◆ Rows showing where targets appear
__________

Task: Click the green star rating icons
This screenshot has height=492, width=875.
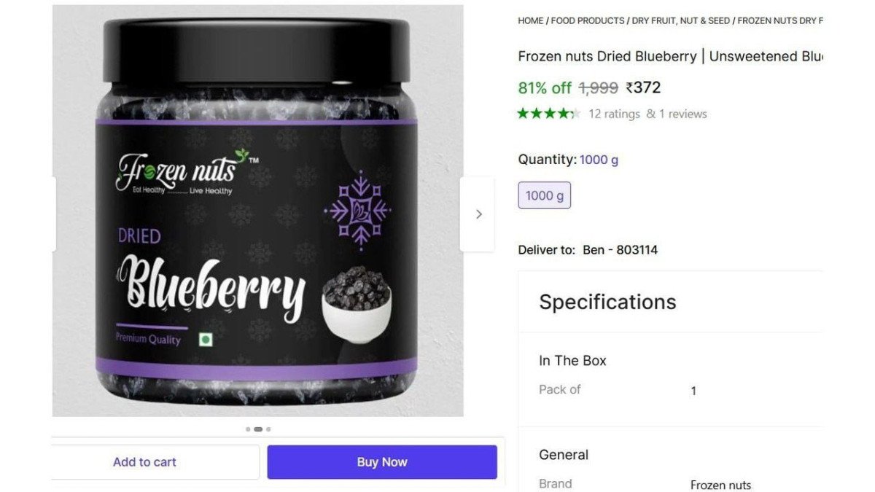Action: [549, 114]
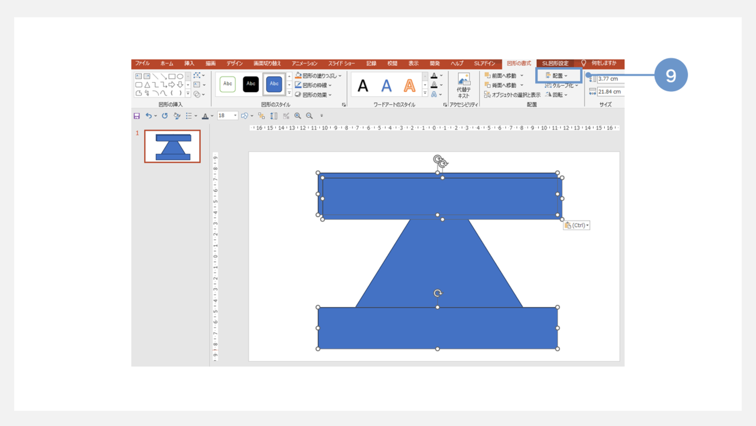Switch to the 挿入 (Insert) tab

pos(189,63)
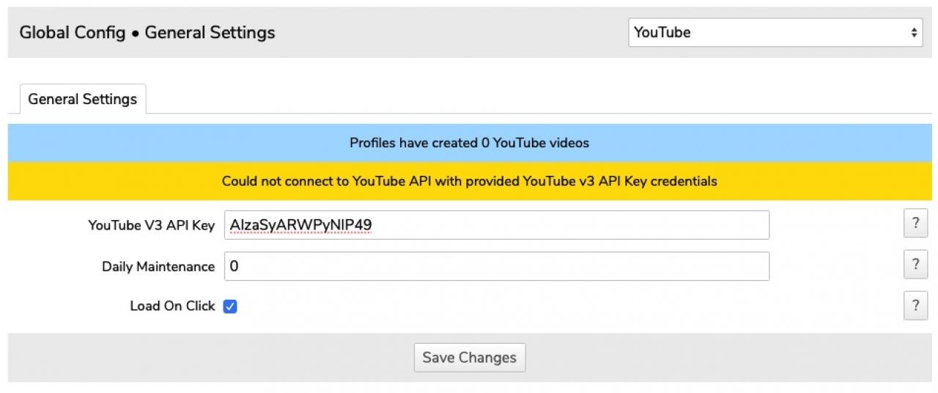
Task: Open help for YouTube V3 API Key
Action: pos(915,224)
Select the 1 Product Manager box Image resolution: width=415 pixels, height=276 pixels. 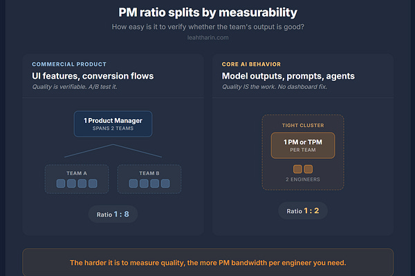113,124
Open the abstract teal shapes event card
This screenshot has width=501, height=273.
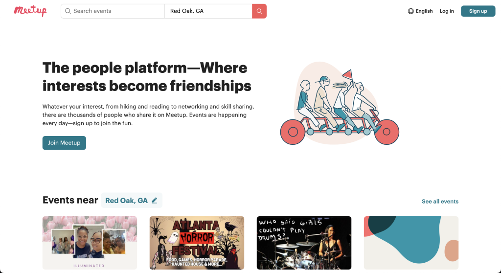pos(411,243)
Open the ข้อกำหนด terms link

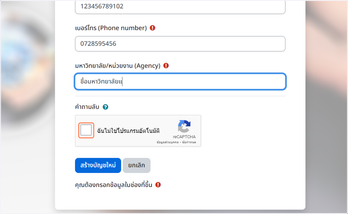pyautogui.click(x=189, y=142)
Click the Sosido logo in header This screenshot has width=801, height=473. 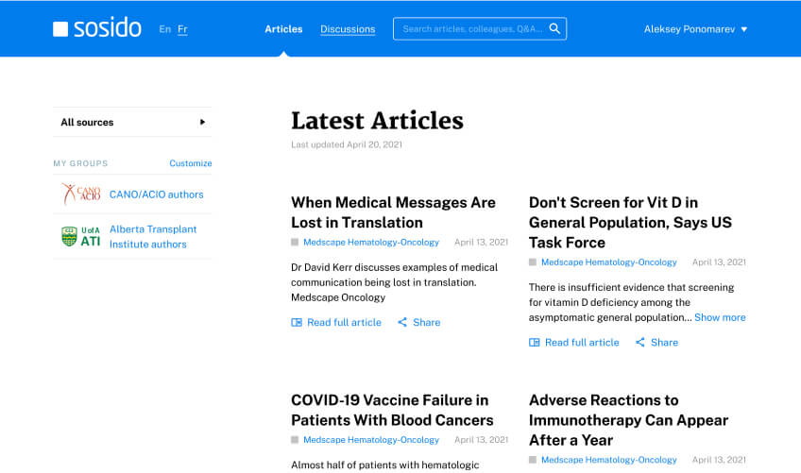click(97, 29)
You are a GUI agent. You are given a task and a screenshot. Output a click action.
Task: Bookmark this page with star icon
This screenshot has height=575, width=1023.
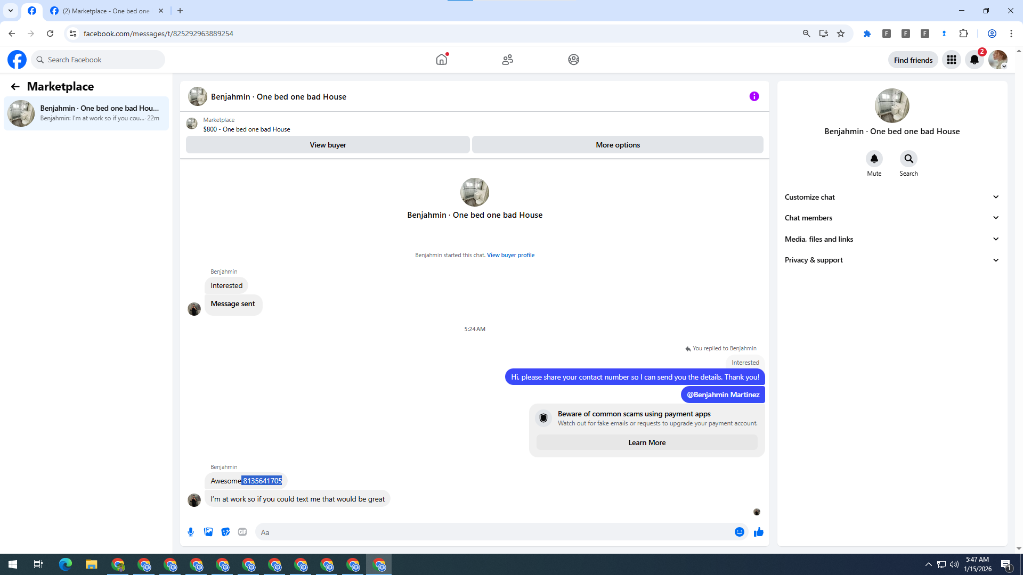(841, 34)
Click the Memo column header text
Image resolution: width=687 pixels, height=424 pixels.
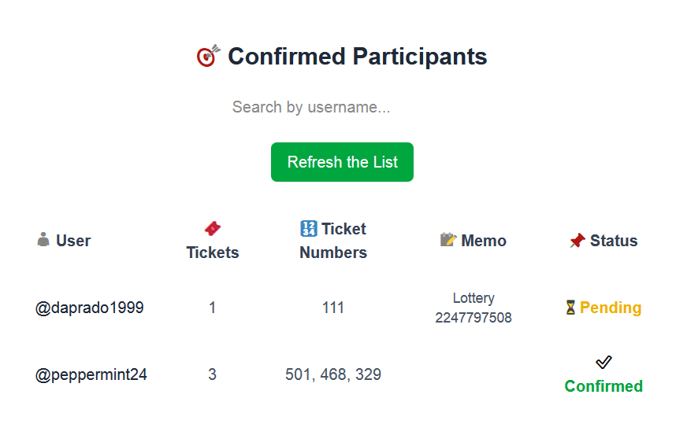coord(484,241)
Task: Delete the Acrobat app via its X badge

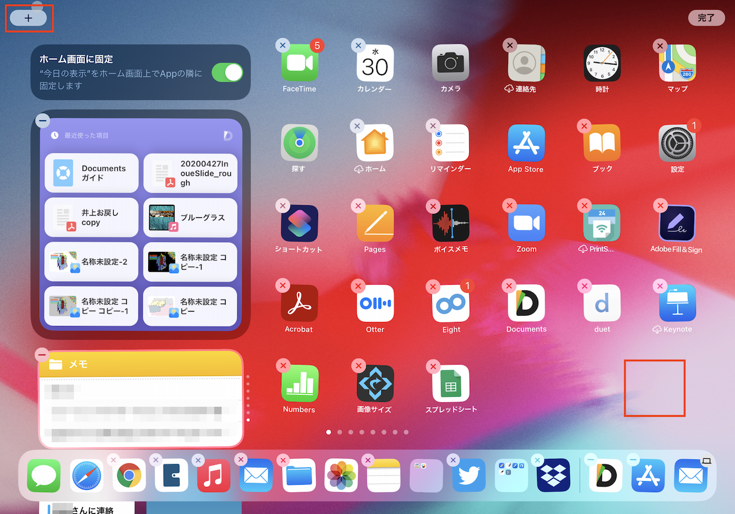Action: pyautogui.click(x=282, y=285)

__________

◆ Given problem
Copy the data from its first line through the line containing "Action: pos(915,224)", including both of those lines. Leave the pictures out of your copy.

◆ Output of the exercise
Task: Click the green star rating icons
This screenshot has height=492, width=875.
Action: [549, 114]
Switch to the 挿入 (Insert) tab

pos(189,63)
Task: Open help for YouTube V3 API Key
Action: pos(915,224)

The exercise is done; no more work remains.